■ DIRECTIVE ■
Could you rewrite every one of the records as a JSON list of strings, with one string per line and the blank lines left out?

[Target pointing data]
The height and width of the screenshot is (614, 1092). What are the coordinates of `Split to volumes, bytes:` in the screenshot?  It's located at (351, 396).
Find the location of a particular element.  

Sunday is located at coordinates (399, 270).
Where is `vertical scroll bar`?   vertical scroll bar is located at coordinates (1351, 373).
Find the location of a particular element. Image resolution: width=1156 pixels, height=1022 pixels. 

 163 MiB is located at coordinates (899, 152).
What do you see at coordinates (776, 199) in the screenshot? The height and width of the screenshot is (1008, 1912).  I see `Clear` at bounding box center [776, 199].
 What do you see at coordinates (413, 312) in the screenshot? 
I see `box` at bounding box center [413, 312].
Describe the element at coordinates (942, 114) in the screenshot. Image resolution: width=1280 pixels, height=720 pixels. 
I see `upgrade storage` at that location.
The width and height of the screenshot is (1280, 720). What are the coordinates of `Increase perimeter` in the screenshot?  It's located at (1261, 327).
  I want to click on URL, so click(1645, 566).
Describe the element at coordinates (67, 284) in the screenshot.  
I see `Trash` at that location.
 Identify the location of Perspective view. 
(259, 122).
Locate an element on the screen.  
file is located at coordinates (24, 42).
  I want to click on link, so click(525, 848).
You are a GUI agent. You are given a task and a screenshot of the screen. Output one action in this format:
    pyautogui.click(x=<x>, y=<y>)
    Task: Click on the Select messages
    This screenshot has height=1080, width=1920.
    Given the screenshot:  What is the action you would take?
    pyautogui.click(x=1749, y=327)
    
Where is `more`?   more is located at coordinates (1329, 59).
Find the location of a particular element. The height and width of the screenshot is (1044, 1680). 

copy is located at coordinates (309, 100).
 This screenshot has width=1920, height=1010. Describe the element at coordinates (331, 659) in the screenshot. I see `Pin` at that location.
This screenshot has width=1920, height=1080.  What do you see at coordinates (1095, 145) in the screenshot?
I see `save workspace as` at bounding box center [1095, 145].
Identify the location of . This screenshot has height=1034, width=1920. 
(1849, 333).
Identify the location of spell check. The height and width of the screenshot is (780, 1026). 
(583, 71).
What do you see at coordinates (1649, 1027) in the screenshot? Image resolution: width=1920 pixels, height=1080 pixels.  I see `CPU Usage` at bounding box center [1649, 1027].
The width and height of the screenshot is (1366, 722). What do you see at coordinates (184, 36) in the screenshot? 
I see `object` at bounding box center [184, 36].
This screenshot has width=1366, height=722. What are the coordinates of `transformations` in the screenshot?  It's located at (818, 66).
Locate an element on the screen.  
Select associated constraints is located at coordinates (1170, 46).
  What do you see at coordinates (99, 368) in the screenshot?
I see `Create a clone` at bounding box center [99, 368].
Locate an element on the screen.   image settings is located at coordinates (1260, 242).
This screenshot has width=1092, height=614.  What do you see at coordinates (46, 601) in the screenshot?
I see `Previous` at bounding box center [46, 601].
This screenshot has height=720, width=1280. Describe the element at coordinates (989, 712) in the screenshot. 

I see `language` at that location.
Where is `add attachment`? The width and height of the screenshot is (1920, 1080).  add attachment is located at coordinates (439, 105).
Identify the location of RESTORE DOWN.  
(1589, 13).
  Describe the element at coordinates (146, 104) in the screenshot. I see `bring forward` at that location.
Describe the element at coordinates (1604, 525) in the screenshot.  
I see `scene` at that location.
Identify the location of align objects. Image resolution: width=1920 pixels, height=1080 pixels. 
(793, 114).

■ COMPLETE OUTPUT ■
[
  "The height and width of the screenshot is (614, 1092). What are the coordinates of `Split to volumes, bytes:` in the screenshot?  It's located at (351, 396).",
  "Find the location of a particular element.  ",
  "Sunday is located at coordinates (399, 270).",
  "Where is `vertical scroll bar`?   vertical scroll bar is located at coordinates (1351, 373).",
  "Find the location of a particular element. Image resolution: width=1156 pixels, height=1022 pixels. ",
  " 163 MiB is located at coordinates (899, 152).",
  "What do you see at coordinates (776, 199) in the screenshot? The height and width of the screenshot is (1008, 1912).  I see `Clear` at bounding box center [776, 199].",
  " What do you see at coordinates (413, 312) in the screenshot? ",
  "I see `box` at bounding box center [413, 312].",
  "Describe the element at coordinates (942, 114) in the screenshot. Image resolution: width=1280 pixels, height=720 pixels. ",
  "I see `upgrade storage` at that location.",
  "The width and height of the screenshot is (1280, 720). What are the coordinates of `Increase perimeter` in the screenshot?  It's located at (1261, 327).",
  "  I want to click on URL, so click(1645, 566).",
  "Describe the element at coordinates (67, 284) in the screenshot.  ",
  "I see `Trash` at that location.",
  " Identify the location of Perspective view. ",
  "(259, 122).",
  "Locate an element on the screen.  ",
  "file is located at coordinates (24, 42).",
  "  I want to click on link, so click(525, 848).",
  "You are a GUI agent. You are given a task and a screenshot of the screen. Output one action in this format:",
  "    pyautogui.click(x=<x>, y=<y>)",
  "    Task: Click on the Select messages",
  "    This screenshot has height=1080, width=1920.",
  "    Given the screenshot:  What is the action you would take?",
  "    pyautogui.click(x=1749, y=327)",
  "Where is `more`?   more is located at coordinates (1329, 59).",
  "Find the location of a particular element. The height and width of the screenshot is (1044, 1680). ",
  "copy is located at coordinates (309, 100).",
  " This screenshot has width=1920, height=1010. Describe the element at coordinates (331, 659) in the screenshot. I see `Pin` at that location.",
  "This screenshot has width=1920, height=1080.  What do you see at coordinates (1095, 145) in the screenshot?",
  "I see `save workspace as` at bounding box center [1095, 145].",
  "Identify the location of . This screenshot has height=1034, width=1920. ",
  "(1849, 333).",
  "Identify the location of spell check. The height and width of the screenshot is (780, 1026). ",
  "(583, 71).",
  "What do you see at coordinates (1649, 1027) in the screenshot? Image resolution: width=1920 pixels, height=1080 pixels.  I see `CPU Usage` at bounding box center [1649, 1027].",
  "The width and height of the screenshot is (1366, 722). What do you see at coordinates (184, 36) in the screenshot? ",
  "I see `object` at bounding box center [184, 36].",
  "This screenshot has width=1366, height=722. What are the coordinates of `transformations` in the screenshot?  It's located at (818, 66).",
  "Locate an element on the screen.  ",
  "Select associated constraints is located at coordinates (1170, 46).",
  "  What do you see at coordinates (99, 368) in the screenshot?",
  "I see `Create a clone` at bounding box center [99, 368].",
  "Locate an element on the screen.   image settings is located at coordinates (1260, 242).",
  "This screenshot has width=1092, height=614.  What do you see at coordinates (46, 601) in the screenshot?",
  "I see `Previous` at bounding box center [46, 601].",
  "This screenshot has height=720, width=1280. Describe the element at coordinates (989, 712) in the screenshot. ",
  "I see `language` at that location.",
  "Where is `add attachment`? The width and height of the screenshot is (1920, 1080).  add attachment is located at coordinates (439, 105).",
  "Identify the location of RESTORE DOWN.  ",
  "(1589, 13).",
  "  Describe the element at coordinates (146, 104) in the screenshot. I see `bring forward` at that location.",
  "Describe the element at coordinates (1604, 525) in the screenshot.  ",
  "I see `scene` at that location.",
  "Identify the location of align objects. Image resolution: width=1920 pixels, height=1080 pixels. ",
  "(793, 114)."
]